● **TASK REQUIREMENTS**: Below are the records; collect from them each line containing the string "will".

==== EXTRACTED INFORMATION ====

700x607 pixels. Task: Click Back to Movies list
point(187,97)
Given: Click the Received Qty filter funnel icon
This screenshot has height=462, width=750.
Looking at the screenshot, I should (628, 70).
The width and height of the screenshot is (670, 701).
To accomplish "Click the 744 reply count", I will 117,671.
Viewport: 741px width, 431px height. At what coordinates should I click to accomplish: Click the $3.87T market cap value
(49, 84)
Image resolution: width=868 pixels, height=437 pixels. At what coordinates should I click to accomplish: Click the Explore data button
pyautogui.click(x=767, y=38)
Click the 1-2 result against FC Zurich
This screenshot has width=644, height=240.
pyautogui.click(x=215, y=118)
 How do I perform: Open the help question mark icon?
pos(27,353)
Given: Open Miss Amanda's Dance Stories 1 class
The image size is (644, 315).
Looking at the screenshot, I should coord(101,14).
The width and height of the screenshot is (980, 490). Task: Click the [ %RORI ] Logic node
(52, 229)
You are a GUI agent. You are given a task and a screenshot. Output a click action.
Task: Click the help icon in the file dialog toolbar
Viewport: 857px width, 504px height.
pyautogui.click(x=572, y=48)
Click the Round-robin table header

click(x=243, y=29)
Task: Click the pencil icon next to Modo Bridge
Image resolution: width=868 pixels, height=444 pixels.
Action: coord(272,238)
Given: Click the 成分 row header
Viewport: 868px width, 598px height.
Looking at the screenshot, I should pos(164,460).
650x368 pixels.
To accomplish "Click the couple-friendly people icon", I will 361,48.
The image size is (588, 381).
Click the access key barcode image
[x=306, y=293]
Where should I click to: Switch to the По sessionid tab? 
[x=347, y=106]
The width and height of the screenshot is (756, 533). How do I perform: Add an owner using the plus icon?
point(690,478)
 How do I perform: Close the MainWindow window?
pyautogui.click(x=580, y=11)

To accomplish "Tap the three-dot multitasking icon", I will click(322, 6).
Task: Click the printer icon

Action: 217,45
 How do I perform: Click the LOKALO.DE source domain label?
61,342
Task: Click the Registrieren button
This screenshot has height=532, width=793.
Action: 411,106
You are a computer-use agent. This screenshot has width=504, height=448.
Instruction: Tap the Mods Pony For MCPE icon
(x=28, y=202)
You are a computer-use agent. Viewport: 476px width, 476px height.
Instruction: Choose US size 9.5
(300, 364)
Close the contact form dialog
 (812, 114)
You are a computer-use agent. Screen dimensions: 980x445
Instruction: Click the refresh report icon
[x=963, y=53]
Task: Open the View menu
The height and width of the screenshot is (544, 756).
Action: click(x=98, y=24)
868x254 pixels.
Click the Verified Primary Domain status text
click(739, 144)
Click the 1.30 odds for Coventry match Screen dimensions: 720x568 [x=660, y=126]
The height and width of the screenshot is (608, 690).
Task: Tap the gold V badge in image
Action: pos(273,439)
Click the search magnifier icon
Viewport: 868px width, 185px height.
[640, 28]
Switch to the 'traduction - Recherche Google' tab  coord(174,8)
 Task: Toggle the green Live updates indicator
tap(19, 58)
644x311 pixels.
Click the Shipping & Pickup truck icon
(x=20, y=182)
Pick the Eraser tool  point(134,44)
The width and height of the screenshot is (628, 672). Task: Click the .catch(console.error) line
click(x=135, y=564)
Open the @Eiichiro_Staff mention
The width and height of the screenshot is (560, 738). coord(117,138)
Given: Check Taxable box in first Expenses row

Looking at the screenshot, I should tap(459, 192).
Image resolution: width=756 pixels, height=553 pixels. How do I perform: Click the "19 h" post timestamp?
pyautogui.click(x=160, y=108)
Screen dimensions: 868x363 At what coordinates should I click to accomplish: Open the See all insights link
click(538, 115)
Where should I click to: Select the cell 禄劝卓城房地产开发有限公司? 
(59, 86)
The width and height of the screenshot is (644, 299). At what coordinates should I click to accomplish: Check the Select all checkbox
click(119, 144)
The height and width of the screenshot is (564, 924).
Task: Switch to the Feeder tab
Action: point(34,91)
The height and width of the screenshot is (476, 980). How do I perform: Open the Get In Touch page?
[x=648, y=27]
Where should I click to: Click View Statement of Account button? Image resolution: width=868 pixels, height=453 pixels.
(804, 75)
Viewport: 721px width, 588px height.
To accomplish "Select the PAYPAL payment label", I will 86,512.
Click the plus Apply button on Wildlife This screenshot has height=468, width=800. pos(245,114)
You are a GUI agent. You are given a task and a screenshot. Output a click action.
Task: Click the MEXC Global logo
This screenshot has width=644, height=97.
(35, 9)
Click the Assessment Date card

====

● **WRITTEN SOLUTION**:
To accomplish "Click the 744 reply count", I will 117,671.
To accomplish "Click the couple-friendly people icon", I will 361,48.
To accomplish "Tap the three-dot multitasking icon", I will click(322, 6).
To accomplish "Select the PAYPAL payment label", I will 86,512.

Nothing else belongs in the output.